[Recorded data]
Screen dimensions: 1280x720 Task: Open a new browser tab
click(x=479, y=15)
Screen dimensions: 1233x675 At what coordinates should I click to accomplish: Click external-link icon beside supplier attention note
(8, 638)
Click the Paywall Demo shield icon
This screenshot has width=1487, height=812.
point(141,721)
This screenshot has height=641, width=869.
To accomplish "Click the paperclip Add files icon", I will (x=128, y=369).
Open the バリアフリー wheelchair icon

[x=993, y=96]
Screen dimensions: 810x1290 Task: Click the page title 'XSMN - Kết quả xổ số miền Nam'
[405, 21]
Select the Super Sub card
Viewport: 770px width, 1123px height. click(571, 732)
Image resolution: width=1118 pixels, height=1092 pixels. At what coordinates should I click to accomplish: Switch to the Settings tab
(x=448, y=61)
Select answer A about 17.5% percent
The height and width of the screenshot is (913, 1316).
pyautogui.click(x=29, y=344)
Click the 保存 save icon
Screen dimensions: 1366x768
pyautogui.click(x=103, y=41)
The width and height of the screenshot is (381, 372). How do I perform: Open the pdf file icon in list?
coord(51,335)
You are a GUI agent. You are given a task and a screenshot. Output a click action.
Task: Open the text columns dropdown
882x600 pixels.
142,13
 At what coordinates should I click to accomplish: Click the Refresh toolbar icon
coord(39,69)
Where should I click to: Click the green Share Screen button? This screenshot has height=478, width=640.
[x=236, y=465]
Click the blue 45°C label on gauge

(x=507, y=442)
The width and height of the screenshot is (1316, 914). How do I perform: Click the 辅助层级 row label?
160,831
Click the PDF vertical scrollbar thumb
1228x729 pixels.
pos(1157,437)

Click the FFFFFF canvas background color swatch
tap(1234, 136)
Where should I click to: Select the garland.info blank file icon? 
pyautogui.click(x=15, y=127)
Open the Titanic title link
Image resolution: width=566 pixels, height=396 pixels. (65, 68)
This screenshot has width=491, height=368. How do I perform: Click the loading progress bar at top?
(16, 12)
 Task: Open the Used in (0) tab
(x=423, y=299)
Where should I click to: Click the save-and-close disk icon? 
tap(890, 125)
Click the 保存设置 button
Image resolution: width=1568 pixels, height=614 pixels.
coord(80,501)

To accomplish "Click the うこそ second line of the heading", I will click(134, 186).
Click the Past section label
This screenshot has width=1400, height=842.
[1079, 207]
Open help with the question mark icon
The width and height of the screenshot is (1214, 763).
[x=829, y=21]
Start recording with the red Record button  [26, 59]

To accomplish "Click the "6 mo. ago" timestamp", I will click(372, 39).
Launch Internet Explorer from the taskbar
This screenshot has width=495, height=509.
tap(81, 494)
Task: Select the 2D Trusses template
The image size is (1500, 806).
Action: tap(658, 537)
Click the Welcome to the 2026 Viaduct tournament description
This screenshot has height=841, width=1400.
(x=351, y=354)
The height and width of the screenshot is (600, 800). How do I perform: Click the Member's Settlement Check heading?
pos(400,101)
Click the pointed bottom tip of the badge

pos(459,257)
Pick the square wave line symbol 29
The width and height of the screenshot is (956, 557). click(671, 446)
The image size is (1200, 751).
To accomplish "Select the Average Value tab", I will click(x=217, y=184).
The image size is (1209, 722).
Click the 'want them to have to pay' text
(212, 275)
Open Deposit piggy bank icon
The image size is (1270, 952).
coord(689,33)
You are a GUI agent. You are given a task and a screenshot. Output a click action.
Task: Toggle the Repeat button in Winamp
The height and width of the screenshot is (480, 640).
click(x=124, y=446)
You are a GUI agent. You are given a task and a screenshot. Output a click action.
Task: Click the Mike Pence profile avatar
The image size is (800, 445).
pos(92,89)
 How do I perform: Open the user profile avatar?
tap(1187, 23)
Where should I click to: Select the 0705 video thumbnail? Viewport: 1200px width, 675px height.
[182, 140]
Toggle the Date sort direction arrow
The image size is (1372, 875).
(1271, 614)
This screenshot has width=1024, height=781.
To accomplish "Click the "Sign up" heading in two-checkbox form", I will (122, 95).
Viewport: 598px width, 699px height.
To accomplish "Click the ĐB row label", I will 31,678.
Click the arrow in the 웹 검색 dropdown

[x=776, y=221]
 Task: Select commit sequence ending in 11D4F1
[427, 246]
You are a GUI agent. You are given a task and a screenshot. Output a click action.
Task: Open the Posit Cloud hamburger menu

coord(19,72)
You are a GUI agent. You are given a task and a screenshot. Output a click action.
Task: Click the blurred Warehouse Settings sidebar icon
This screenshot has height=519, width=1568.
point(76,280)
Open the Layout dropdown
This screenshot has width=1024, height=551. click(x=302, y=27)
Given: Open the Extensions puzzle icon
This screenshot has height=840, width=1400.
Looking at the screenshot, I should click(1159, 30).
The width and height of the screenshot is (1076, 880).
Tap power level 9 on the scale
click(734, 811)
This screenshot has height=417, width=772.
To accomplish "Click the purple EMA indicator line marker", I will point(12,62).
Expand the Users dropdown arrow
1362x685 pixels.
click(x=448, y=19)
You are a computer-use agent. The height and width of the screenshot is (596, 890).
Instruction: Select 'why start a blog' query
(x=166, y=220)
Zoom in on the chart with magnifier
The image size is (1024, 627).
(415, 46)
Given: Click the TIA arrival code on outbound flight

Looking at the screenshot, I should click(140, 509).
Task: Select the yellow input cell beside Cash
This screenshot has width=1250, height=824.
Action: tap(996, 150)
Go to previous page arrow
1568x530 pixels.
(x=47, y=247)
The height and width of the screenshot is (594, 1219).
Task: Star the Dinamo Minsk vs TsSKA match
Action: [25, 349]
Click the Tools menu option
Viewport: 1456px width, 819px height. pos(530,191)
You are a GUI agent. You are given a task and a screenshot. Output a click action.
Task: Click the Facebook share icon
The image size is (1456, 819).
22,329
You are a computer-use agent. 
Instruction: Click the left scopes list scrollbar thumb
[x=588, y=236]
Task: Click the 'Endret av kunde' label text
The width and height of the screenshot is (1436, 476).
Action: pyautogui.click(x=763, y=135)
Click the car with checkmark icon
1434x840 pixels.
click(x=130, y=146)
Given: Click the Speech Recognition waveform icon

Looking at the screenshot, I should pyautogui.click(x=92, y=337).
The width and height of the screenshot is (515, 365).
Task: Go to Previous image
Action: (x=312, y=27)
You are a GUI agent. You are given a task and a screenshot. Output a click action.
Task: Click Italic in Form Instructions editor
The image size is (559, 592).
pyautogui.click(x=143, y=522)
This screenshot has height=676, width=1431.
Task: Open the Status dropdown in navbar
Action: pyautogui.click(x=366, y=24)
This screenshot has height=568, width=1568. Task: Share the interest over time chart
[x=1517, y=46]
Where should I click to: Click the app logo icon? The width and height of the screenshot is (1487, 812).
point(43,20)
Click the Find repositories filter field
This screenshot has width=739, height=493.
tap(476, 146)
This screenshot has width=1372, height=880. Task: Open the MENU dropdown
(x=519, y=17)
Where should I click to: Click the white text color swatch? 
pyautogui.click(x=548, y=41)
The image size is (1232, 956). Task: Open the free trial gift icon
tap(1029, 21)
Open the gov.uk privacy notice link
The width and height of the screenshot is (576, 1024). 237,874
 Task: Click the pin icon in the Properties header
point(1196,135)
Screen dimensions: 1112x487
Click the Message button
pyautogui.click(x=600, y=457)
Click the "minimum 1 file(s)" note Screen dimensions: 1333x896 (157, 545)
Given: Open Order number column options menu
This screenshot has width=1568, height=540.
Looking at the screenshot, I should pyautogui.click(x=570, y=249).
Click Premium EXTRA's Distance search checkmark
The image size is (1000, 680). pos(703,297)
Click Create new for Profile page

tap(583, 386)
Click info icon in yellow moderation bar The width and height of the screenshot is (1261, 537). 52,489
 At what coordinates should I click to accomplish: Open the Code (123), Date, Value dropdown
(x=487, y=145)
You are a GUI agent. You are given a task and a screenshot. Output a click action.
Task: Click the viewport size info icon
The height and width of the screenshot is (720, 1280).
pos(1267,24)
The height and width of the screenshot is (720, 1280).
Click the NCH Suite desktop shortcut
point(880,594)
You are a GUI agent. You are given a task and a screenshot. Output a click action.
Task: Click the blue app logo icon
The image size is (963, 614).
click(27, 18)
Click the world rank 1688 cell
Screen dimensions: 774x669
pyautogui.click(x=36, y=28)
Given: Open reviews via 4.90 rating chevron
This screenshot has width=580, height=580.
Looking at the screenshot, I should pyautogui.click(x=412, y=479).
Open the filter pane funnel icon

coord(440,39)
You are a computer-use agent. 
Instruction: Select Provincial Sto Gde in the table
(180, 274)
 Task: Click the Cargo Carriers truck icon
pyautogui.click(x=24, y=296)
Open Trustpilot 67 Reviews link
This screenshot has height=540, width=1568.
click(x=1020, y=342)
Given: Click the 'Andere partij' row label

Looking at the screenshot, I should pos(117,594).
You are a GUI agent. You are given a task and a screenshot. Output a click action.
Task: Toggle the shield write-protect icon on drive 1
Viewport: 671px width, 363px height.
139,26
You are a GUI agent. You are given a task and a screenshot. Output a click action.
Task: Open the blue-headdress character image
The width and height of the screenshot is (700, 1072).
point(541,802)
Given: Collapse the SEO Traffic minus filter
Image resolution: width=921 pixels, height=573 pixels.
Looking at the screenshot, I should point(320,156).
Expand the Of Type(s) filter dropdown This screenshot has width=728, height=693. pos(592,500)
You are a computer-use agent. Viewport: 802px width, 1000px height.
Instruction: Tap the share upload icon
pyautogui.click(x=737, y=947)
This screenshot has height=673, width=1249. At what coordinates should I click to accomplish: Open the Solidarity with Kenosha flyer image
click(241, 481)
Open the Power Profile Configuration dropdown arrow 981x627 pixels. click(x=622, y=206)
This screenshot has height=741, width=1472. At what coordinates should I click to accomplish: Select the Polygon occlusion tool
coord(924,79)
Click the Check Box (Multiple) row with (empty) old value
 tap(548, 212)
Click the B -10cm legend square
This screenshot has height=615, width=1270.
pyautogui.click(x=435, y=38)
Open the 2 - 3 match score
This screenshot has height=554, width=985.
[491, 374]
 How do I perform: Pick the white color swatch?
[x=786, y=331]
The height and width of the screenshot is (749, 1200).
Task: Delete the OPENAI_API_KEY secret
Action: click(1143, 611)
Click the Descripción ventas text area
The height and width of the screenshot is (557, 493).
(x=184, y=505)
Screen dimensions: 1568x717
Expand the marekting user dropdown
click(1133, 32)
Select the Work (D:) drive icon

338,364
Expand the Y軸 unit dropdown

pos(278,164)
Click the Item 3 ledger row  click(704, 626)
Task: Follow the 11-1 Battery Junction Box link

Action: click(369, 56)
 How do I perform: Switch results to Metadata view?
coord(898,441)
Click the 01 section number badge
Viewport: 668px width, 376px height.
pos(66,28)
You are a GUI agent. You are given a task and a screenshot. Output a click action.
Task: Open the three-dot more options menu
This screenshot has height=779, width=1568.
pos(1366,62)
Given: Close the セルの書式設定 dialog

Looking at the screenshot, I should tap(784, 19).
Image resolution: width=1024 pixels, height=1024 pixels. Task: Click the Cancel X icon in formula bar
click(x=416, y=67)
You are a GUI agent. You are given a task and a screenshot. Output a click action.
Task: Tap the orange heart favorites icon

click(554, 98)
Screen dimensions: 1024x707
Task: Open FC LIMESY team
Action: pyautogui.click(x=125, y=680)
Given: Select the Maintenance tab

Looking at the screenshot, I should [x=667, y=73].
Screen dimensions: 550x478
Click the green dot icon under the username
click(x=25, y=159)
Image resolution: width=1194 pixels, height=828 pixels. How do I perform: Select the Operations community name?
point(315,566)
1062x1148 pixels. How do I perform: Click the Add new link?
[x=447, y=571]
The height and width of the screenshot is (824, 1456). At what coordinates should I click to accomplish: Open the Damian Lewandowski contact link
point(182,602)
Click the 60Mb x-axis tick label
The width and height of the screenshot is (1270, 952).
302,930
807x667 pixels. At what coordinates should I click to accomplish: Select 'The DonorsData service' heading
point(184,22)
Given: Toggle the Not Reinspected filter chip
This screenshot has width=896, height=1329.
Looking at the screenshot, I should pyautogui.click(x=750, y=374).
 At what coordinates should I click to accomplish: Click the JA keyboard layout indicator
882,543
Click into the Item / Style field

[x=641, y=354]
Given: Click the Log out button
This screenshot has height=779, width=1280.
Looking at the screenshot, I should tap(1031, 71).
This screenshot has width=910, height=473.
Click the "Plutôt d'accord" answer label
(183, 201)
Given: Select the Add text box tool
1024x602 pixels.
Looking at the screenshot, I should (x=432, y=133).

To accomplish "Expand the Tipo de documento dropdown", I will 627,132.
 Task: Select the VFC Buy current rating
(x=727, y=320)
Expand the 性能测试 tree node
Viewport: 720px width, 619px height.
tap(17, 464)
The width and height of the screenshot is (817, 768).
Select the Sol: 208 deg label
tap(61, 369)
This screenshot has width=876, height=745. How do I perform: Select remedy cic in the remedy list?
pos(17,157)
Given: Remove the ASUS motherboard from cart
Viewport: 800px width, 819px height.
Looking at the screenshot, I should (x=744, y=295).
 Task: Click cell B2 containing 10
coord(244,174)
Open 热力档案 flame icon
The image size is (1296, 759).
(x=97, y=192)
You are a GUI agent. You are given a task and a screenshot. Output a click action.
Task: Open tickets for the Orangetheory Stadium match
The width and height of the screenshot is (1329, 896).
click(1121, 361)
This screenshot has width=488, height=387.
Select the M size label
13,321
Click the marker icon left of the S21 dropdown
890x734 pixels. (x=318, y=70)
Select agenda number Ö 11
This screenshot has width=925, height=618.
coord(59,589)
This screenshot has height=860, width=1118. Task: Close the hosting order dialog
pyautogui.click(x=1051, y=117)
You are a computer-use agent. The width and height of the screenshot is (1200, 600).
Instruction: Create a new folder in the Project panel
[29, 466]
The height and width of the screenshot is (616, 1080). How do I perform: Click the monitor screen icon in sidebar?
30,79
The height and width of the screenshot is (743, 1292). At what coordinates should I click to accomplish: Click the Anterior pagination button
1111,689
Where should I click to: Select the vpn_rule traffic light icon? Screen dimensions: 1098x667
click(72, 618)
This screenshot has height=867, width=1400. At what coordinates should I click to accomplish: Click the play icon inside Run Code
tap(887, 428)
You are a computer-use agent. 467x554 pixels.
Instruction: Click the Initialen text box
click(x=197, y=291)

[Exercise objective] Find the line with "This screenshot has height=519, width=1568." in the entries above. Retype it and each line after it, exactly, through the line with "This screenshot has height=417, width=772.", and stop there.

[Written reply]
This screenshot has height=519, width=1568.
point(76,280)
Open the Layout dropdown
This screenshot has width=1024, height=551. click(x=302, y=27)
Given: Open the Extensions puzzle icon
This screenshot has height=840, width=1400.
Looking at the screenshot, I should click(1159, 30).
The width and height of the screenshot is (1076, 880).
Tap power level 9 on the scale
click(734, 811)
This screenshot has height=417, width=772.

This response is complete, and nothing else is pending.